Records provided =
==================================================
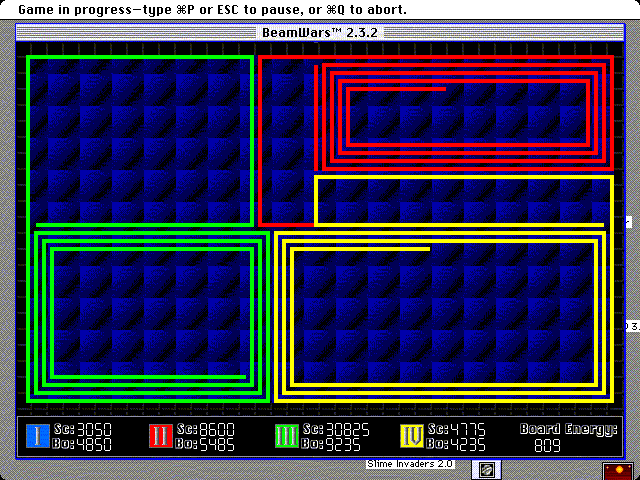This screenshot has height=480, width=640.
Task: Click the blue player I icon
Action: coord(37,436)
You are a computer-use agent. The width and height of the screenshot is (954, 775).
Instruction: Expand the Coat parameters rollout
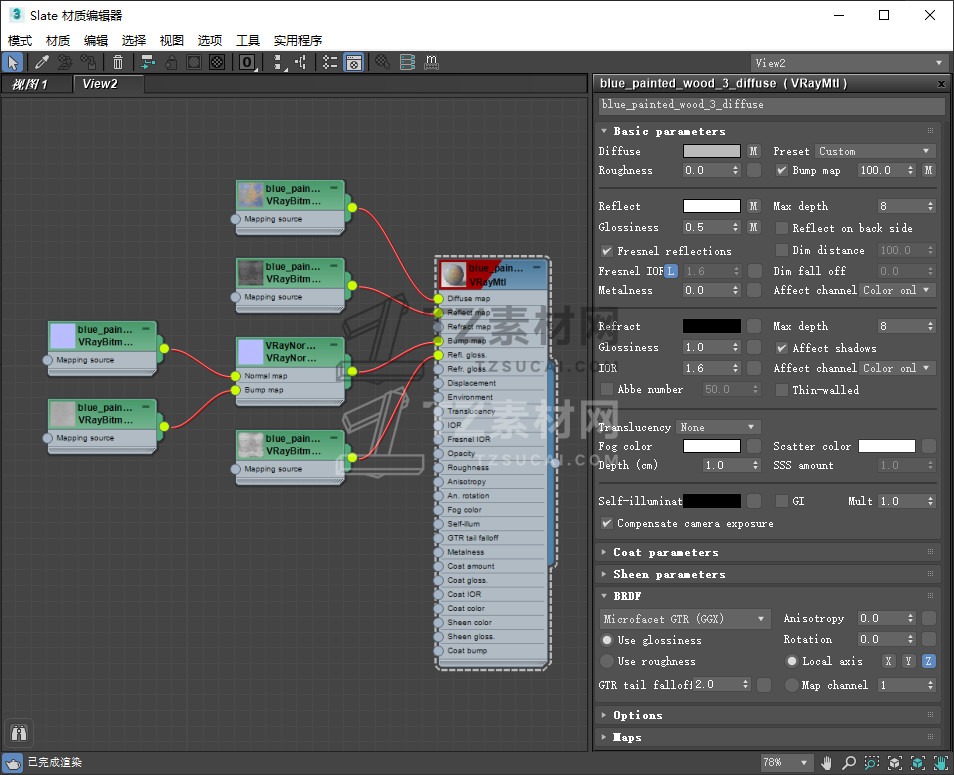point(665,552)
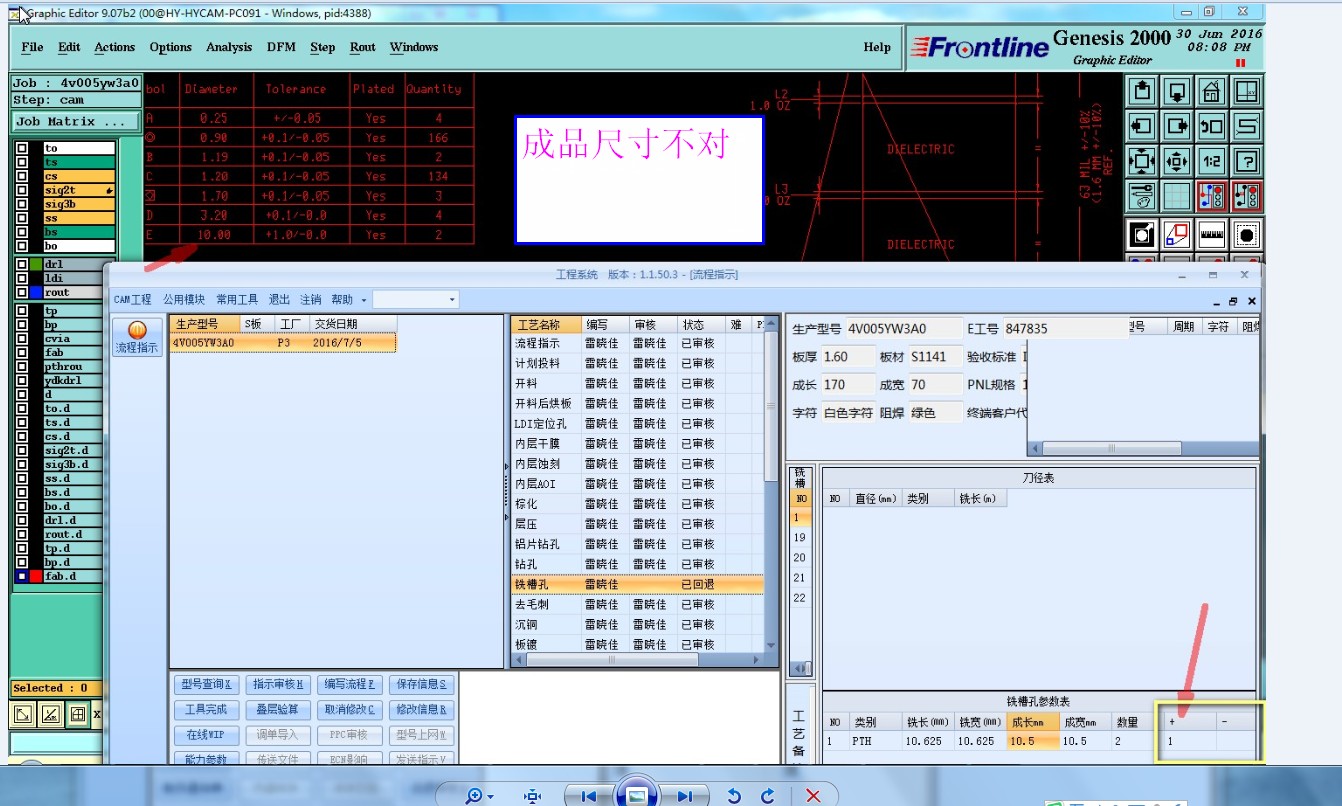The image size is (1342, 806).
Task: Open the DFM menu
Action: pyautogui.click(x=281, y=47)
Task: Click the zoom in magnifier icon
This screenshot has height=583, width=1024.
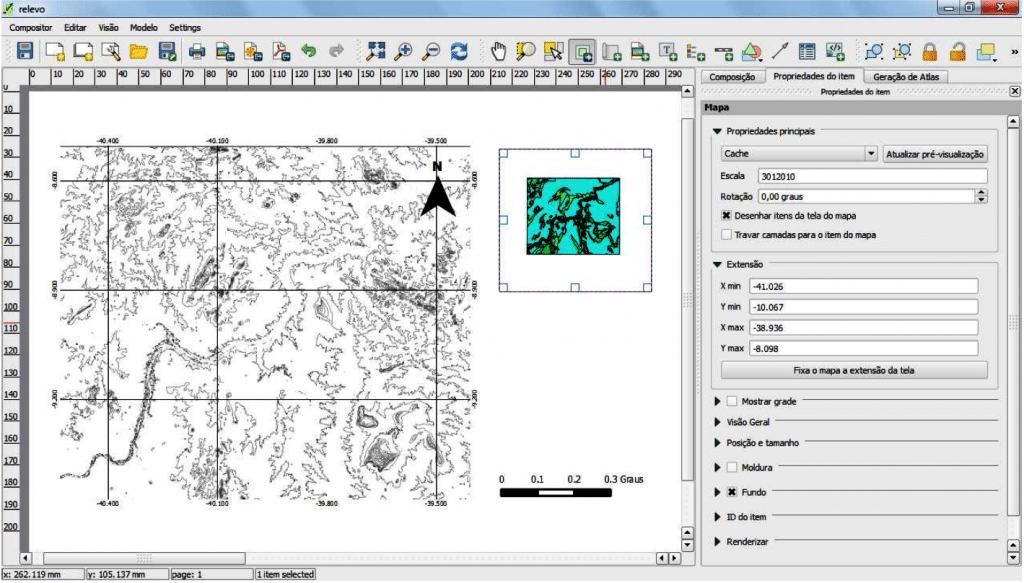Action: [x=405, y=50]
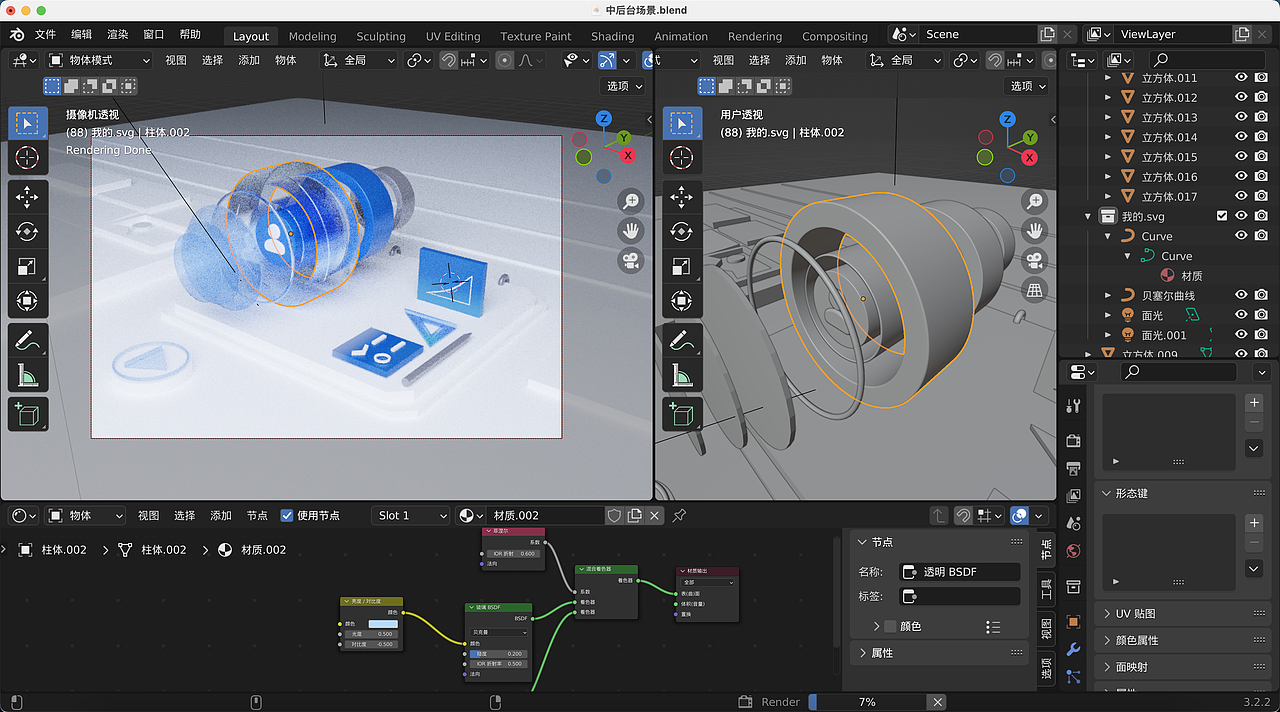Select the Annotate tool
This screenshot has width=1280, height=712.
click(27, 341)
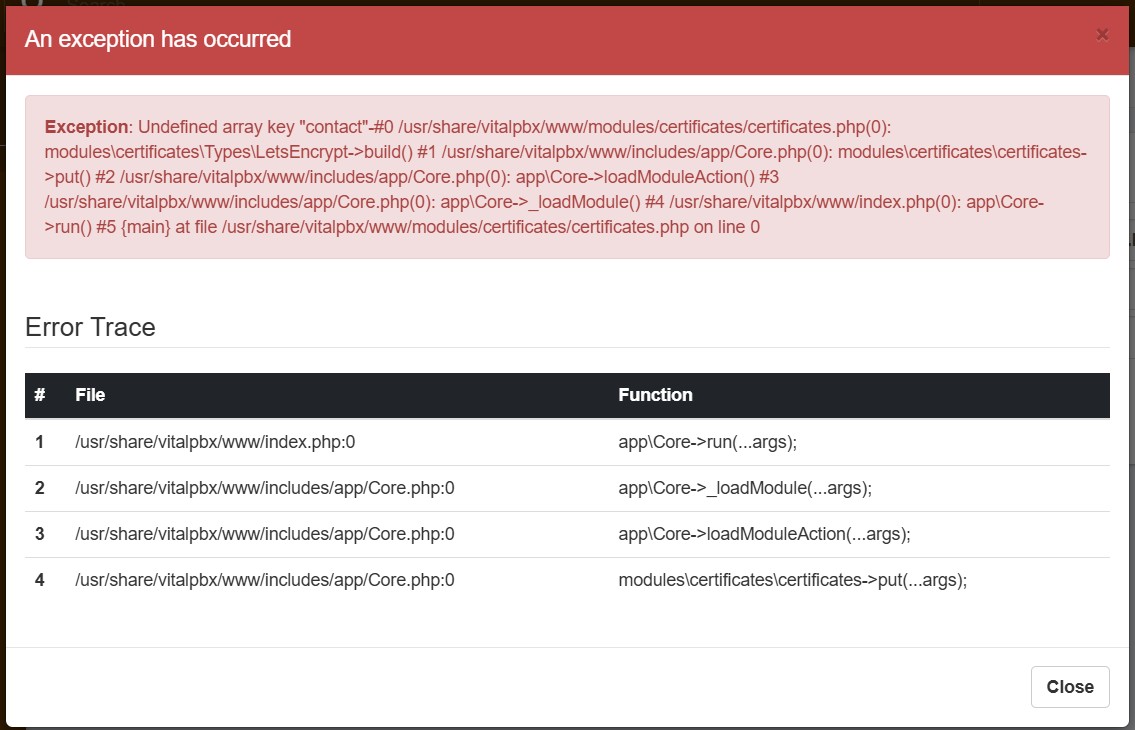Dismiss the dialog with the X icon

[x=1102, y=35]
==================================================
Activity = Using the entries above, transcribe exactly from the line that has "Instruction: Expand the" through the line that has "Task: Click the zoom in magnifier icon". Pictures are dropped.

Exercise solution =
Instruction: Expand the Coat parameters rollout
point(665,552)
The image size is (1342, 806).
Task: Open the DFM menu
Action: pyautogui.click(x=281, y=47)
Task: Click the zoom in magnifier icon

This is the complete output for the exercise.